Alfred takes the form of an initially disinterested uncle, who can only drag himself back to Gotham when his charge has no place else to go. Every character appearance here follows the same suit. The name is recognizable, but the personality and purpose are almost irreconcilable from there original personas. There only purpose seeming to make sure that the names of Batman, and his various gallery of support cast, help them move copies. Perhaps there was some reason to be concerned with just how many copies this story would move without them.

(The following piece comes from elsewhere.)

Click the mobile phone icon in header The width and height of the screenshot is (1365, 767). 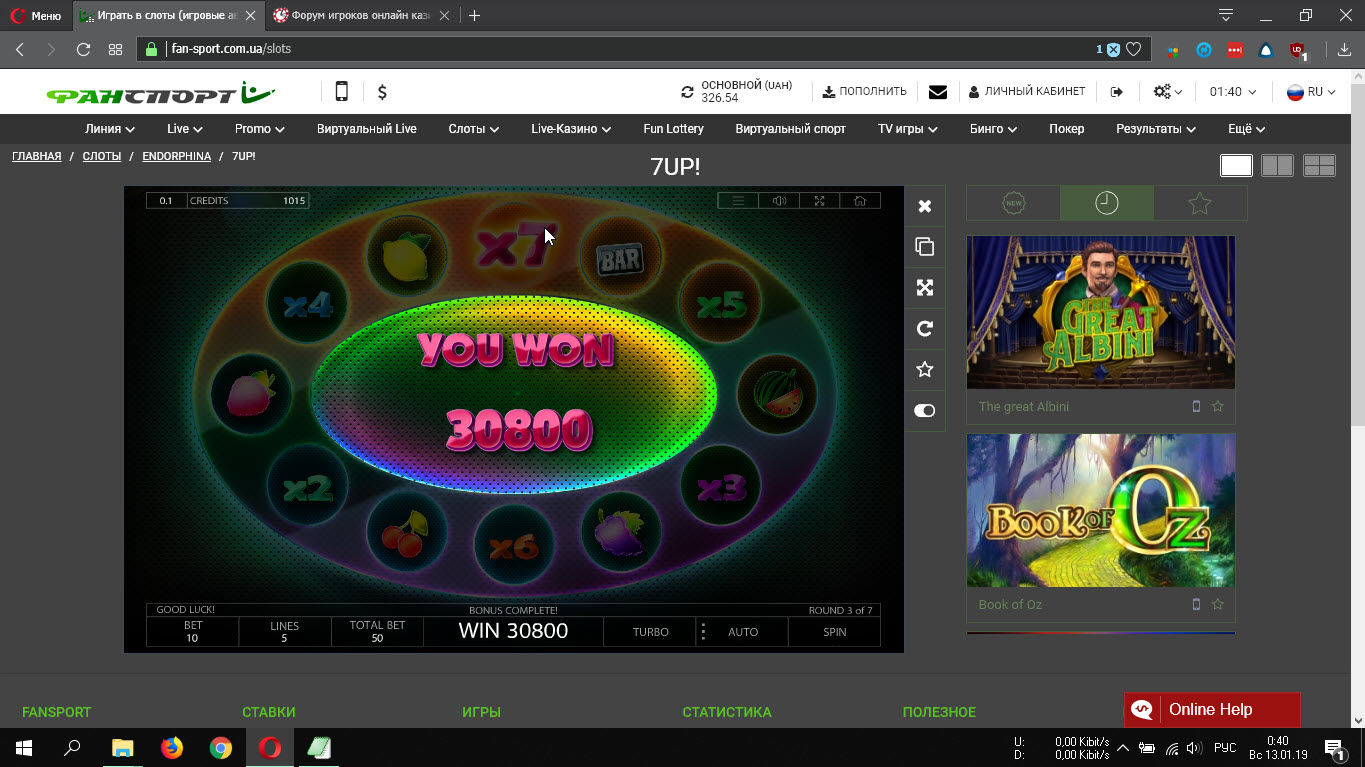pyautogui.click(x=341, y=92)
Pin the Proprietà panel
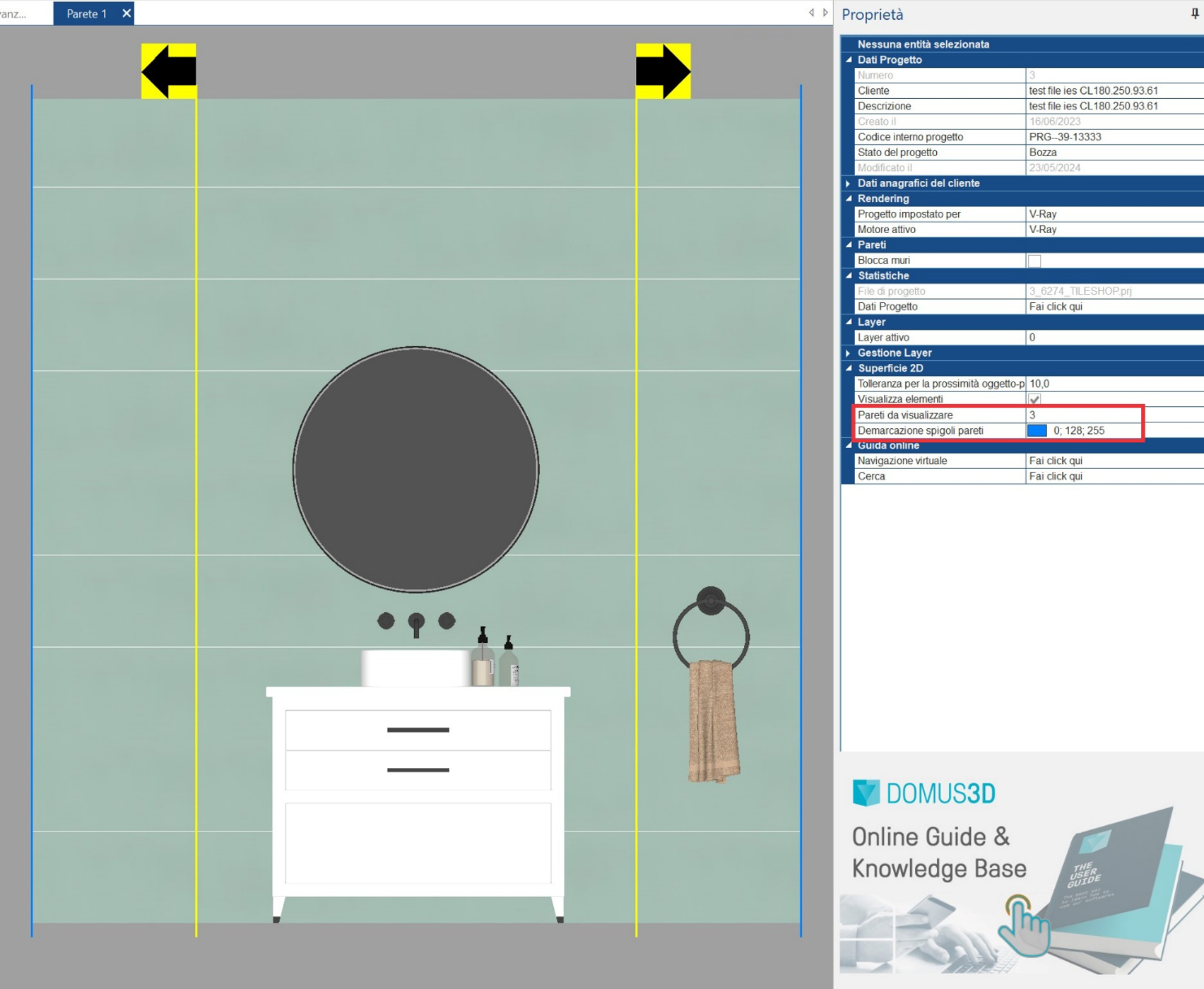The width and height of the screenshot is (1204, 989). [x=1194, y=14]
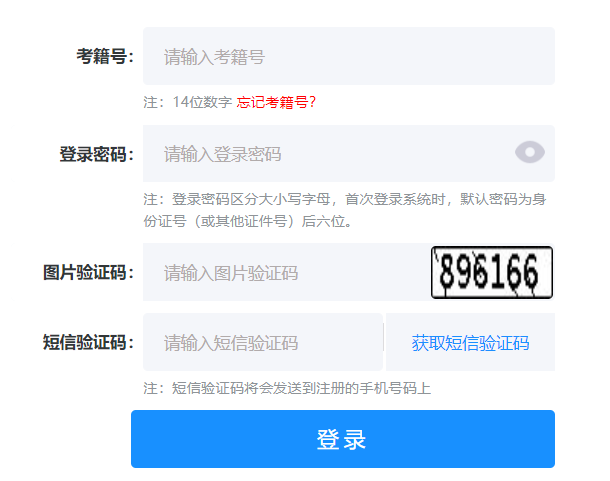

While there isn’t much wrong with Gotham High’s story, there are few points to really make it stand out. Selina’s character is fun, and fairly entertaining during the stretches of the book which she provides narration for. Otherwise, there is a stoic rich kid that might one day become a super hero, and a trickster boy named Jack, who likes to hustle rich kids at cards. They are fairly one note, and generally don’t dive any deeper than what they initially present themselves as. These characters, along with the rest of the supporting cast, are serviceable in their various roles. They each play their part in Gotham High’s story well enough to keep the plot moving along.
That plot consists of Bruce Wayne returning to Gotham High only to become the target of nefarious kidnappers. As Bruce attempts to lure his assailants into the open, he must also protect his friends from getting caught in the crossfire. There is a bit of a spark of the Batman to be here, as he utilizes detective skills, as well as tech, to get the information he needs. Though where he came across such skills and equipment is never really mentioned. Maybe they are teaching the kids more at prep schools these days than I thought.
The strongest point of Gotham High is its artistic presentation. Artist Pitilli does a great job of capturing the mood, and energy of each scene. Whether it’s a dark alley, a banging rave, or a romantic rooftop moment, the art always enhances what the story is parenting the reader.
This wonderful art work is also augmented by Muerto’s colors. Lots of vibrant colors splash across these pages, helping to capture the energy of the youthful characters the story focuses on. At least where appropriate. When scenes get darker the colors adapt nicely to allow these moment to stand in contrast to the lighter points in the story.
Lastly, the lettering in Gotham High does a solid job of delivering the story. Text boxes are well placed, and kept clear for easy reading. I never once lost track of the order of dialogue, nor did I ever struggle to read the story itself.
When all is said and done Gotham High delivers a passable tale that feels like it banks to highly on it’s characters names to get by. With these individuals hardly recognizable as their namesakes the story falls a bit flat, though there are occasional flashes of genuine character to be enjoyed.
Gotham High is available now wherever comics are sold.
When all is said and done Gotham High delivers a passable tale that feels like it banks to highly on it’s characters names to get by.